In amongst pinging birds, matching blocks, and slicing fruit, iPhone gamers have been quietly growing addicted to flicking balls.
Stop sniggering in the back.
There’s something about skilfully sending a round object through the air that's compelling. I should know - I’m still hooked on Flick Kick Football.
Now Coventry’s Full Fat has picked up the ball-flicking baton from Wellington’s PikPok (that’s a long way to run), laid it on the ground, and taken a nine-iron to it.
Flick Golf! pays close attention to the basic structure set out by the Flick Kick series and applies it to the sport of silly trousers. The goal remains to get successive balls into successive target areas, taking into account distance and wind direction.Fore play
Flick Golf! is a slightly more nuanced and far more challenging beast, which proves to be something of a mixed blessing.
Hitting the golf ball is done by swiping up the screen, with the direction of the ball determined by the angle of your swipe - but that’s only half of the job done.
Once the ball is in the air you can impart spin by dragging in any direction. This can be done repeatedly until the ball lands and even, to a certain extent, while it’s bouncing to a standstill.
This completely transforms the game, since your initial swing takes on less importance provided you get the power more or less right. Rather, the real make-or-break period is on the ball’s downward arc, when its likely resting place becomes more apparent and a frantic period of screen-scrubbing ensues.
Par for the course
Indeed, this change in focus makes progress extremely challenging. Starting my first Quickshot round - where the objective is to score as many points as possible within 90 seconds - I barely made a dent in the 10,000 points required to unlock the next course.
World Tour, which gives you nine shots to amass as big a score as possible, eases you in more gently. Your progress will still be halted with a formidable-looking target score (you need to secure at least a silver award to unlock three of the four courses), but this is the best way to adjust to the game's unique setup.
It’s not just the control system that’s different, though. The scoring system makes it tough to score consistently well.

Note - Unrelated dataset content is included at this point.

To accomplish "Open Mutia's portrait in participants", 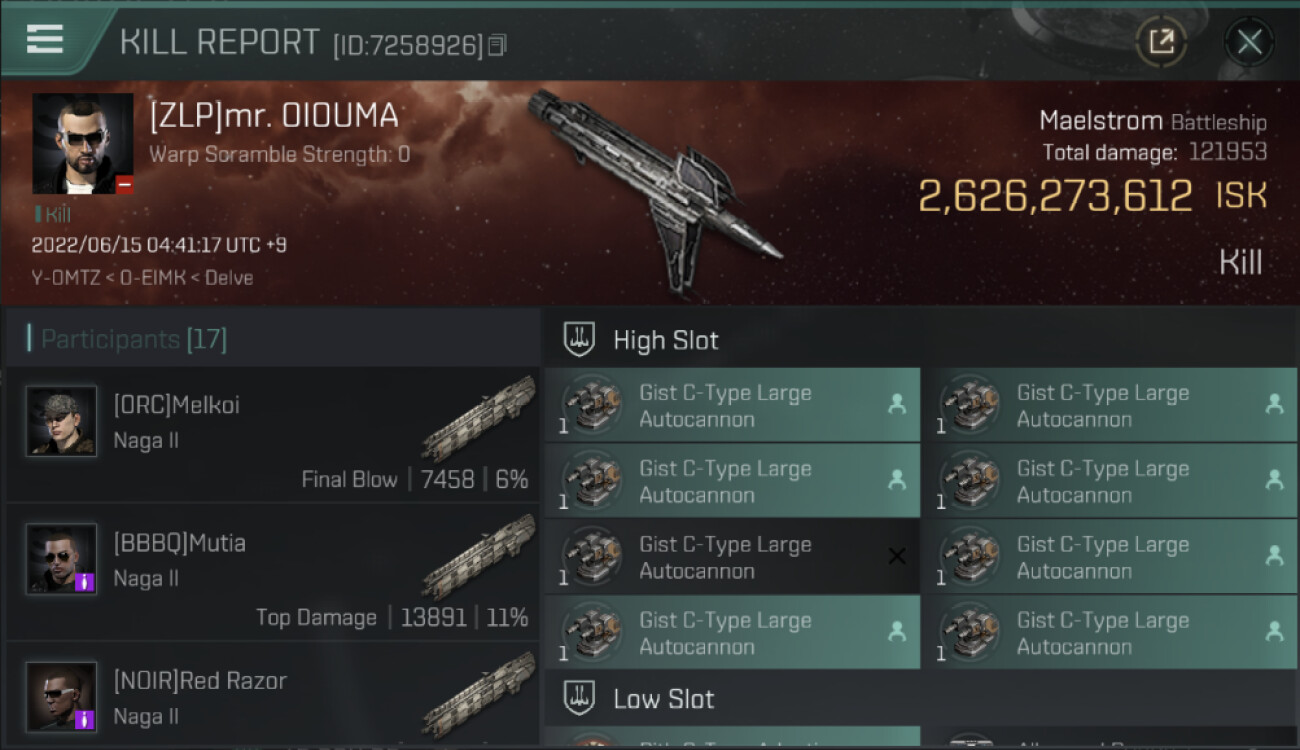I will pyautogui.click(x=62, y=560).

Recognising that getting a golf ball into a tiny hole from 100 yards is far more difficult than punting a rugby ball between some posts, Full Fat has placed a large target circle over each flag. This is split into four scoring-zones and the closer you get to the hole the more points you get.
Naturally, a hole-in-one is the ultimate target. Not only do you get the most points, but you also get bonus points for making the putt with spin, dropping it in off the flag or with a technically neat stroke.Taking the rough with the fairway
The game's various embellishments have both positive and negative effects on the game as a whole. It's a whole lot more challenging than any of its rivals, and you’re kept involved throughout the entirety of the shot rather than simply firing and forgetting.
But this also means it’s a lot harder to get into. It’s not so easy to nip in for a quick bash at your friend’s high-score during an ad break (OpenFeint is supported). This isn’t helped by some annoyingly long loading times.
The additional after-touch feature, too, is a lot more involving on one hand, but serves to paper over some inadequate design elsewhere.
It’s a little too hard to judge where your ball is in relation to the target as it's coming down until the last minute. Greater visual feedback is required, and perhaps a slight shift in the camera angle to afford you a more helpful view of the ground and your ball’s shadow.
Despite the many fluctuations along the way, though, Flick Golf! reaches its goal of being another compelling addition to the ball-flicking sub-genre. While it doesn’t quite match the instant thrills of Flick Kick Football, its considerable challenge and nuanced shot system lands it safely on the same area of the green.